The facts are stated in the opinion of the court.
Albert M. Johnson, and Hiram W. Johnson, for Appellants.
LORIGAN, J.
Charles Traver died in Sacramento County in 1901, leaving a will made August 5, 1897. At the time this will was made, his wife was living, and by its terms he bequeathed all his property to her during her life. He then provided, after reciting that all the property was community property, and that the will was only intended to convey that portion of it over which he had testamentary capacity, that “at the death of my wife, it is my will that one half of the property hereby given, devised and bequeathed to my wife
[509]
during her lifetime, shall descend and go to Lott D. Norton, Charles T. Norton and Bussell Day, Jr., in equal proportions.” And then further provided that, “If my wife dies before I do, in that event I give, devise and bequeath one half of the whole of my property to Lott D. Norton, Charles T. Norton, and Bussell Day, Jr., or in the ease of the death of either of them, to their heirs by right of representation. ’ ’
These were the only provisions of the will disposing of his estate.
The testator’s wife died before he did, the effect of which was to vest in him. the entire community property, only one half of which was disposed of under his will; as to the other half he died intestate, leaving as his heirs at law to succeed to the same, among others, the appellants George W. Traver, a brother, and Mary E. Burk, the daughter of a deceased sister.
The will was duly admitted to probate, the estate consisting solely of real property. In due course of administration a petition for distribution came on for hearing, and the court determined thereon that the testator had made testamentary disposition of but one half of his estate, and that as to the other half he had died intestate.
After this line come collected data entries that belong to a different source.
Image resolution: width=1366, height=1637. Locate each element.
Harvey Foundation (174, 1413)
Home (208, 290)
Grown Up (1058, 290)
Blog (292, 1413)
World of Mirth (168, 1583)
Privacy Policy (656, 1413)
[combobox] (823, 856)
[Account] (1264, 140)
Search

It accordingly distributed one half thereof to the respondents as devisees under the will, and the other half to the appellants, and others, as his heirs, according to the law of succession, but further decreed that all the debts of deceased, and the expenses of administration of the estate, should be borne by, charged to, and paid by that portion of the estate which the testator had not disposed of by his will, and which had descended to these appellants, and others, as his heirs at law, thus exempting the portion of the estate devised by the will to the respondents from the payment of any of these charges.